Bach: compositor sério, praticamente um cientista.

Mas o que significa isso? Voltando aos nossos compositores antíteses, Popper também crê que a personalidade de Bach transpareça em suas obras, mas não da mesma maneira que Beethoven. Quando aparece, é de maneira inconsciente, pois Bach esquece a si mesmo no projeto de uma composição. Citando o autor das Paixões, Popper lembra que para este luterano convicto toda música deveria somente servir à glória de Deus. Isso não acontece em Beethoven, constantemente preocupado em passar sua “mensagem”, até o cúmulo de inserir um coro em sua última sinfonia.

Não se trata aqui de opor música sacra à música secular, absolutamente, nem dizer que a música de Bach é desprovida de emoção – para tanto basta ouvir a Paixão segundo São Mateus. Ocorre que esse oratório não começou sendo escrito com o propósito de efeitos dramáticos – algo muito diferente da Missa Solemnis de Beethoven, notoriamente composta “do coração para o coração”.

Portanto, a diferença está em aspectos técnicos, como no uso do elemento dinâmico, de piano para forte, por exemplo. Óbvio que isso existe em Bach, mas não será a marca essencial de suas obras, nem sua música se fundamenta inteiramente nessas altercações. Enquanto em Beethoven, diz Popper, basta uma audição da Appassionata para perceber que o elemento dinâmico é tão importante quanto o harmônico. Em suma, Beethoven procura criar estímulos para dar vazão à sua personalidade tempestuosa, enquanto Bach se dirige à prudência da razão.

Então voltamos à vaga idéia de que o compositor não deve se impor, mas servir à sua obra. Nas Invenções, Popper repara o uso didático que Bach transmite dessas músicas, permitindo ao executante se disciplinar nas regras formais ao mesmo que o encoraja a ter suas próprias idéias musicais – e aqui eu gostaria que os tecladistas que podem tocar essas Invenções se manifestassem.

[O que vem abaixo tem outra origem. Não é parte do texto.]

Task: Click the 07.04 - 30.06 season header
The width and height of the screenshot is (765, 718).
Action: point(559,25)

Com isso chegamos ao ponto mais fundamental da visão de Popper: música e ciência são semelhantes na medida em que ambas lidam com resolução de problemas que permanentemente são apresentados, resolução essa que passa por regras formais que são nada menos que o conhecido processo de tentativa e erro.

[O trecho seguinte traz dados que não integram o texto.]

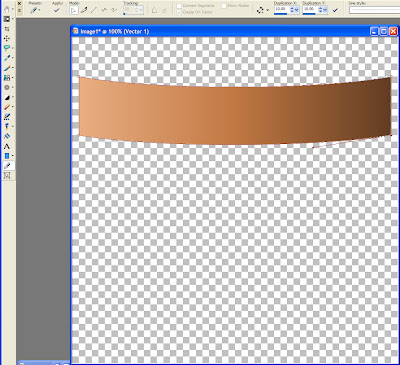Select the Crop tool
400x365 pixels.
[7, 29]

Isso não significa dizer que a boa arte seja desprovida do componente emocional – e é ao tentar lidar com esse fato inescapável que Popper mais corre riscos. Para tanto, explica que seu interesse está em limpar o terreno das visões românticas da arte: o compositor, e o artista em geral, não devem ser movidos pela tentativa de criar impacto emocional, este deve ser conseqüência, e é precisamente isto que diferencia a música objetiva da subjetiva.

Para dar respostas satisfatórias a essa questão, Popper terá de entrar num vasto campo que transcende a esfera musical, o da relação entre arte e emoções humanas. Espero voltar a ele no próximo post juntamente com sua exposição do problema da idéia de progresso na música. Por hora, faço notar algumas questões problemáticas que as afirmações do austríaco trazem: será que obras que foram propositalmente revolucionárias na música não são grande música? Melhor dizendo, será que uma composição com o propósito emocional é inerentemente ruim? Nesse sentido, será mesmo que Bach não quis criar efeitos dramáticos em nenhuma de suas obras? E Beethoven, cujo estereótipo de herói romântico é aceito por Popper, impõe sua visão de mundo em tudo que toca desconsiderando toda a tradição clássica que lhe foi anterior?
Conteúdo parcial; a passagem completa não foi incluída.